Direktur SIPFest, Ening Nurjanah, mengatakan karya Nadirah jadi pertunjukan terpenting dalam SIPFest.

"Karya Nadirah yang telah dimainkan di negeri asalnya Singapura, adalah karya yang sangat kuat hubungannya dengan budaya Indonesia. Untuk itu kami akan menampilkan karya ini dengan pemain-pemain dari Indonesia. Kolaborasi tiga negara ini adalah yang pertama kami lakukan," katanya saat jumpa pers di Komunitas Salihara, belum lama ini.

Sutradara Iedil Dzuhrie mengatakan Nadirah yang dipentaskan di Jakarta adalah versi keempatnya. Setelah 10 tahun, naskah ini bakal dihidupkan oleh para pemain alumni kelas akting Salihara.

"Buat saya ini naskah personal, karena saya sudah terlibat dari tahun 2012 saat ikut dramatic reading dan berperan di Tokyo, sekarang sebagai sutradara di Jakarta," ungkapnya.

Pentas Nadirah menceritakan tentang mahasiswi aktif di kelompok Islam dan ibunya Zahirah yang seorang mualaf menghadapi konflik saat seseorang yang beda agama masuk ke dalam kehidupan mereka.

Menurut Iedil, isu agama ini terbilang sensitif di kawasan Asia. Di Singapura, lanskap Melayu Islam itu menjadi minoritas dan berbeda dengan Indonesia yang mayoritas.

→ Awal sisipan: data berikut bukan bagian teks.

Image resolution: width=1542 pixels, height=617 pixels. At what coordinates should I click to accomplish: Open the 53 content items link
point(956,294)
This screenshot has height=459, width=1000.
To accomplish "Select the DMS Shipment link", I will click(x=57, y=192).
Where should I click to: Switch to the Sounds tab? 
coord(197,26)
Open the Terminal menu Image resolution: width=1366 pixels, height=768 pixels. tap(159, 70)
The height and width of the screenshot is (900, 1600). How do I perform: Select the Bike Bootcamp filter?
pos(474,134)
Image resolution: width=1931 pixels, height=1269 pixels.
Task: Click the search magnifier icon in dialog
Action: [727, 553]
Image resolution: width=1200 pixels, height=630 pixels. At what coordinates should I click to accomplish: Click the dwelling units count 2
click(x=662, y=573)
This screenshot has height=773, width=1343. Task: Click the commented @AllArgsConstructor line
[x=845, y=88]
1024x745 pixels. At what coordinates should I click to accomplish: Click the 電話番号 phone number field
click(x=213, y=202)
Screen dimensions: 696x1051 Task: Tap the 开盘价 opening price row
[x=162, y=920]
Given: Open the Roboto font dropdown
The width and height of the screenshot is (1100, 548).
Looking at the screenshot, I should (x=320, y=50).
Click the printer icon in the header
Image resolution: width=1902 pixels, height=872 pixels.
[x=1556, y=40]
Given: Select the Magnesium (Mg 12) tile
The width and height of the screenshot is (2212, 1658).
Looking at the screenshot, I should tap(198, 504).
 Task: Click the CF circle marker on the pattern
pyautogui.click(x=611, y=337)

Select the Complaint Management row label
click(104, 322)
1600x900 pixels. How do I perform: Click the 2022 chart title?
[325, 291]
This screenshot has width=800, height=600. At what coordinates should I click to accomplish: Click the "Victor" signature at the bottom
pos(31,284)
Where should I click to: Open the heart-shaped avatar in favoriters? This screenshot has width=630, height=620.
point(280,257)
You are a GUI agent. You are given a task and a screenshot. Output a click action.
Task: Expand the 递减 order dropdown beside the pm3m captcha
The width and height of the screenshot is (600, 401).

"Kolaborasi tiga negara ini melahirkan bahasa budaya yang sangat unik. Naskahnya sangat jujur, tajam, dan dari sisi psikologis isu identitas tanpa melihat sisi doktrinnya, yang akhirnya membahas lanskap urban Islam, bukan cuma di Singapura tapi juga di Asia Tenggara," pungkasnya.

Melalui SIPFest 2026: asiaria, Komunitas Salihara kembali menegaskan komitmennya sebagai ruang pertemuan seni pertunjukan Indonesia dengan dunia.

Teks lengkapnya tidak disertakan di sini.